• WRITTEN EXERCISE
Copy the material below word for word, starting at the line that contains "Task: Switch to the Monthly Summary tab" and ending at the line that contains "I will 469,388.", both included.

• DATA FOR THIS EXERCISE
━━━━━━━━━━━━━━━━━━━━

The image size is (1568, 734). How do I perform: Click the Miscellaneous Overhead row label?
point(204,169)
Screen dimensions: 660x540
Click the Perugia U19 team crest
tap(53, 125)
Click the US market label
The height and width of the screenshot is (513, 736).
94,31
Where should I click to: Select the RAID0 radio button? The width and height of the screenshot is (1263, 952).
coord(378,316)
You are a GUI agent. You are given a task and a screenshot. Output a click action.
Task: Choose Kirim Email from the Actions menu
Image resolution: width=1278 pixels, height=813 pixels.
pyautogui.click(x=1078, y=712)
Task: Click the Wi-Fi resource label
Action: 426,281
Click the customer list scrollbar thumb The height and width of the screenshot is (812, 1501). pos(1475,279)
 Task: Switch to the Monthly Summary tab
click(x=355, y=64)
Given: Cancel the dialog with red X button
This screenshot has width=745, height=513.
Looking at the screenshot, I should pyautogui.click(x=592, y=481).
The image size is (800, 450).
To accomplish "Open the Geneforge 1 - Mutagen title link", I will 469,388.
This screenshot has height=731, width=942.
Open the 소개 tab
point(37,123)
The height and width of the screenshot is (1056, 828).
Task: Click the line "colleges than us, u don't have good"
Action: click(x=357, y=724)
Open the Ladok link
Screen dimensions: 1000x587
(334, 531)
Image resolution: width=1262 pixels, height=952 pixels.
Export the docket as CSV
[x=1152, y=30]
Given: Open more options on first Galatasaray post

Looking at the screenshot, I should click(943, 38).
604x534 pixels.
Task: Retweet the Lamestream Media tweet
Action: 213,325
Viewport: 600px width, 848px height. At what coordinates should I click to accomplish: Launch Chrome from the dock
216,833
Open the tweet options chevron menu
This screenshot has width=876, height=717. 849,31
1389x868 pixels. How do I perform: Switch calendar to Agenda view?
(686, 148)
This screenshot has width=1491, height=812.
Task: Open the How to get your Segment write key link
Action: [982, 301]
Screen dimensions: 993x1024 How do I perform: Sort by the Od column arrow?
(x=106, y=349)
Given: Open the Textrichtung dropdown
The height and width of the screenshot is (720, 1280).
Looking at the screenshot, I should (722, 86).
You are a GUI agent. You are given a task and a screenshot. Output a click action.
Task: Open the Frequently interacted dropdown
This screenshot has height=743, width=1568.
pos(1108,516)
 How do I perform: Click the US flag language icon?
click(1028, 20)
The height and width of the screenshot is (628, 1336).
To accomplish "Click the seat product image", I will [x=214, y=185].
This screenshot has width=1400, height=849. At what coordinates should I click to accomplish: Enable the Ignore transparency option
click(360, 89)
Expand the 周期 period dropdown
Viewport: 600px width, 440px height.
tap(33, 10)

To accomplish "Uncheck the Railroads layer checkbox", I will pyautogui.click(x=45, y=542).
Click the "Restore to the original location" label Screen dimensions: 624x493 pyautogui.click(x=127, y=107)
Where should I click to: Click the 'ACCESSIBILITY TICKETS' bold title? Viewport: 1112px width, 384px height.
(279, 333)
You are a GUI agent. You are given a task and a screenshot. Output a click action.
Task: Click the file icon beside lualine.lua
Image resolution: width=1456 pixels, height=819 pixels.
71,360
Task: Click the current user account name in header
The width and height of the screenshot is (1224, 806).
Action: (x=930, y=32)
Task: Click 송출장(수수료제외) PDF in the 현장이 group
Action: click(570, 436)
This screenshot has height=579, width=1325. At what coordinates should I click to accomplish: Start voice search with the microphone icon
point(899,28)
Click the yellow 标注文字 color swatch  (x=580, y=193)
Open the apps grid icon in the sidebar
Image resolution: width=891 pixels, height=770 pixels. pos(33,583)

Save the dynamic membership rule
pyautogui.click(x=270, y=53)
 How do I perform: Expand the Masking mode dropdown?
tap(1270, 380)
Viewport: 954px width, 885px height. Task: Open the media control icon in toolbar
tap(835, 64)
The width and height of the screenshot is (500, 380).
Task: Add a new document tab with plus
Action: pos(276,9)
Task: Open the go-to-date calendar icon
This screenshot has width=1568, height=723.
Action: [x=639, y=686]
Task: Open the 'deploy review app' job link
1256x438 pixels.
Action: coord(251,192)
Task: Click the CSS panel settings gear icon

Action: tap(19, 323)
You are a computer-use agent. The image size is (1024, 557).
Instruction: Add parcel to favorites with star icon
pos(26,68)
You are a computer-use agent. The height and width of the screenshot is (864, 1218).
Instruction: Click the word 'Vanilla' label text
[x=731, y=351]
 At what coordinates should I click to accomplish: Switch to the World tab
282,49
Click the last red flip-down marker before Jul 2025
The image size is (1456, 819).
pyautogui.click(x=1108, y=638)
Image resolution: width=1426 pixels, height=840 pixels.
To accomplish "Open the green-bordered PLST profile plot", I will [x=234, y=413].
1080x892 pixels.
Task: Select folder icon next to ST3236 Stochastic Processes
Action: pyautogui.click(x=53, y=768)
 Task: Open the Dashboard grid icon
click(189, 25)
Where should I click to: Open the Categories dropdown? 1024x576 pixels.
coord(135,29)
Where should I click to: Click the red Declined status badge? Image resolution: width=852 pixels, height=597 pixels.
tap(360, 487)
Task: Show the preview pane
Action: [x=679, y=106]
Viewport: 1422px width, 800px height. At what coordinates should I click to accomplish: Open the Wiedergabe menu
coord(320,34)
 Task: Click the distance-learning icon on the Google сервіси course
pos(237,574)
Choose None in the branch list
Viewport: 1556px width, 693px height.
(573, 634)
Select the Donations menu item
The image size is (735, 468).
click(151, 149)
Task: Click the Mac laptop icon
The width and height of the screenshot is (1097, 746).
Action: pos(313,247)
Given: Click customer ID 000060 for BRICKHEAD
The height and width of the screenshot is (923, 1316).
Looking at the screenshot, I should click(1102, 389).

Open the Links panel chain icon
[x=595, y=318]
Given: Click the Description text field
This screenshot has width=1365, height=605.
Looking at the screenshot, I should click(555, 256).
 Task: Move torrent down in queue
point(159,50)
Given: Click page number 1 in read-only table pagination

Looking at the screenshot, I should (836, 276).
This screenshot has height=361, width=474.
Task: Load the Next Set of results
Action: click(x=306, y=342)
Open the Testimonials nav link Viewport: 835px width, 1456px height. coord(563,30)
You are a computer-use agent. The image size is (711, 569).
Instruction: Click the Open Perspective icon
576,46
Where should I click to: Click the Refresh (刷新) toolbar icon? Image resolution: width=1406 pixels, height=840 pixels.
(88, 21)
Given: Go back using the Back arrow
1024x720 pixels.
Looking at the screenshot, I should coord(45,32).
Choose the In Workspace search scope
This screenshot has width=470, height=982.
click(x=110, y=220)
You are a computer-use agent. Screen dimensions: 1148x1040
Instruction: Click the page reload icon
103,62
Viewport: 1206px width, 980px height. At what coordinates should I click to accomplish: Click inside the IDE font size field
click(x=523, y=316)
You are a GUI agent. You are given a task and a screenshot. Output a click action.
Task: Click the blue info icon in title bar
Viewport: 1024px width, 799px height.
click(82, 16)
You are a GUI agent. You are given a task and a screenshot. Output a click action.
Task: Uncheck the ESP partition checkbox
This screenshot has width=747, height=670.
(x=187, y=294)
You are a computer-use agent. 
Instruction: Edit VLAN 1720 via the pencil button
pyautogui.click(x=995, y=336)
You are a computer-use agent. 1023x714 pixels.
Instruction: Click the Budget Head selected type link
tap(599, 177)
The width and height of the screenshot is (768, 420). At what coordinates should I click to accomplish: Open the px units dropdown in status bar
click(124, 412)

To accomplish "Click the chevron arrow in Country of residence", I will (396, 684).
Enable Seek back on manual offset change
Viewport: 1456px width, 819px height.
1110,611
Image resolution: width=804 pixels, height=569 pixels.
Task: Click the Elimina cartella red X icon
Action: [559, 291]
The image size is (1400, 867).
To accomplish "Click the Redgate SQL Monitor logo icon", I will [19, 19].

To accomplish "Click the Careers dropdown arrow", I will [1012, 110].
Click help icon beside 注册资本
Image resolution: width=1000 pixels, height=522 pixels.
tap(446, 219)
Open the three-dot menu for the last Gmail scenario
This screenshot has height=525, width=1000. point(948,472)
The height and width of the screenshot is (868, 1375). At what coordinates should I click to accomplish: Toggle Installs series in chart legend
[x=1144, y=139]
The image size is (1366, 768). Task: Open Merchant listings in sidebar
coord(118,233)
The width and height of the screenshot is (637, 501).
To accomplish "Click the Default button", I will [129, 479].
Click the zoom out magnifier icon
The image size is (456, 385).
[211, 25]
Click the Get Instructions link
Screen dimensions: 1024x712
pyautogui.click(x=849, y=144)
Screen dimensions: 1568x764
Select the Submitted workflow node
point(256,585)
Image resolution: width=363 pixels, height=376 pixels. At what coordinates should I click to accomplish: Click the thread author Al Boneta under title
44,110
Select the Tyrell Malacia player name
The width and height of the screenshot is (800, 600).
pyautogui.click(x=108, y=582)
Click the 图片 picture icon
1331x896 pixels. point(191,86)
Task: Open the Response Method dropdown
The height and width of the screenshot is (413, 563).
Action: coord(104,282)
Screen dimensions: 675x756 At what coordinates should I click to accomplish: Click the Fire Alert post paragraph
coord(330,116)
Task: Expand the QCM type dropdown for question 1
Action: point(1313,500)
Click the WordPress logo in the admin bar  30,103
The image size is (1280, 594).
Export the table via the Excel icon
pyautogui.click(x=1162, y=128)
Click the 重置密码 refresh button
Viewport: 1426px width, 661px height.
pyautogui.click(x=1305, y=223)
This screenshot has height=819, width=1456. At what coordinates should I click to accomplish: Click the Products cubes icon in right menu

━━━━━━━━━━━━━━━━━━━━

• EXERCISE OUTPUT
 Task: Switch to the Monthly Summary tab
click(x=355, y=64)
Given: Cancel the dialog with red X button
This screenshot has width=745, height=513.
Looking at the screenshot, I should pyautogui.click(x=592, y=481).
The image size is (800, 450).
To accomplish "Open the Geneforge 1 - Mutagen title link", I will 469,388.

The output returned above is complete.